Opinião
Um conto de fadas
Sem dúvida, o casamento de um herdeiro direto do trono da Inglaterra tornou-se um show global. Especialmente o enlace entre Charles e Diana, em 29 de julho de 1981, logrou, em função do entrelaçamento das mídias modernas, o marco de primeiro espetáculo acompanhado ao vivo, mundo afora, de um principesco casório. Naturalmente o filho do então casal feliz, ao subir ao altar, carrega consigo, além do poder de atração do trono britânico, o grande carisma de sua falecida mãe. Por tudo isso, todos os passos da superprodução de hoje serão avidamente consumidos por incalculáveis multidões em todo o mundo. Por bons momentos, as imagens das violências e dos desastres globalizados, serão, mais uma vez, substituídas pelas cenas de contos de fadas. O misturar entre o sangue azul e o sangue vermelho acende nos corações e almas plebéias a ilusão do acesso democrático (e fácil) ao seletíssimo mundo dos reis e rainhas. Riqueza, poder, beleza, amor, paz, festa, são os elementos tornados aparentemente acessíveis a cada cena da via auspiciosa que, trilhada por William e Kate, será acompanhada polegada a polegada por todo o mundo através de todos os veículos de mídia.

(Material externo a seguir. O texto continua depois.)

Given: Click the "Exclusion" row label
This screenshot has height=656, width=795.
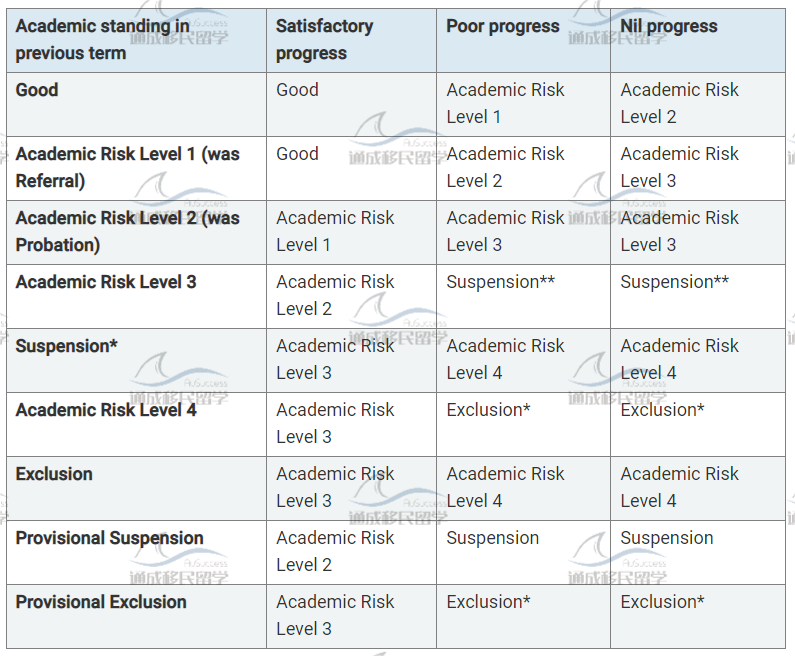Looking at the screenshot, I should coord(54,474).
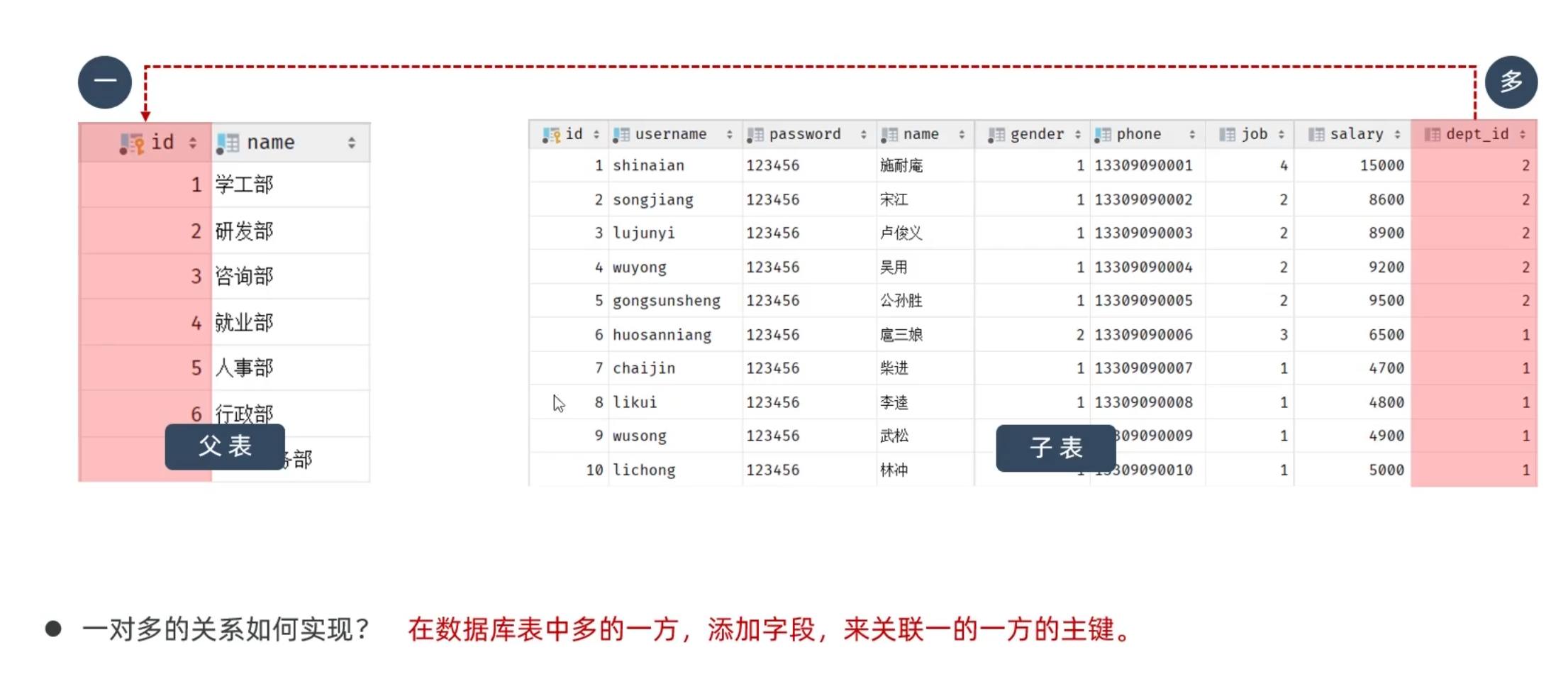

Nos bastidores desaparecerão notícias como a partidarização do evento do qual foram excluídos os ex-primeiros ministros britânicos do Partido Trabalhista e outras personalidades consideradas indesejáveis, como os banidos de Londres por suspeitas de intenções de ?melar? a festança. Não deverão conquistar destaque o protesto republicano, providencialmente deslocados pela liderança do movimento Republic para pontos não tão próximos das câmeras. Quem não sonha com uma vida de príncipe & princesa? A torcida generalizada é que o conto de fadas de hoje não tenha o final infeliz que se seguiu quase imediatamente ao show protagonizado por Charles e Diana há 30 anos.